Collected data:
= = =

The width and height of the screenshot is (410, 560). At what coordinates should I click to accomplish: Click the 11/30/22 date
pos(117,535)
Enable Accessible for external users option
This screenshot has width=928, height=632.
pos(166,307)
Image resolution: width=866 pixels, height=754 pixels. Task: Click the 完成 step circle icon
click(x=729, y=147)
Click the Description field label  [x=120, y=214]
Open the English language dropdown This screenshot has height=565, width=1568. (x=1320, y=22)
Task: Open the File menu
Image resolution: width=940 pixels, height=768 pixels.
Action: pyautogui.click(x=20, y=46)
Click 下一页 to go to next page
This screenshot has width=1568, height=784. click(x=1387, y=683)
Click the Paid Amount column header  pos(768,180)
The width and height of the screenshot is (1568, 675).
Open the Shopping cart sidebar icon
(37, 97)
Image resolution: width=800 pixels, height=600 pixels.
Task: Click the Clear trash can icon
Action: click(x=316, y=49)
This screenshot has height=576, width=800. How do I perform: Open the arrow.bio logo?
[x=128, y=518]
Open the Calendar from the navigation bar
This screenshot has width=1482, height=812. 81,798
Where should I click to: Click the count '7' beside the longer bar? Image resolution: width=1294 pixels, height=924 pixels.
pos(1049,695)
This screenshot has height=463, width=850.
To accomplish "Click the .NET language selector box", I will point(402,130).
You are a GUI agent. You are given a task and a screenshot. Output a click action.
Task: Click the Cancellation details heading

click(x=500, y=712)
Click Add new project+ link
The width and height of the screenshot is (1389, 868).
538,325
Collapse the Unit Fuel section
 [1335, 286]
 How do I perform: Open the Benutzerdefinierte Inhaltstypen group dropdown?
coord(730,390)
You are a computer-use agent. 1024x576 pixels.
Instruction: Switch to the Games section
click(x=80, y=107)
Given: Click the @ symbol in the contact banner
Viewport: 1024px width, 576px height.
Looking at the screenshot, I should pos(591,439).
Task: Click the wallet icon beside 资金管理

= = =

__AIM OF THE TASK__: Pull out all lines from the entries above in which the word "agent" appears.

__ANSWER FOR THIS EXERCISE__:
You are a GUI agent. You are given a task and a screenshot. Output a click action.
You are a computer-use agent. 1024x576 pixels.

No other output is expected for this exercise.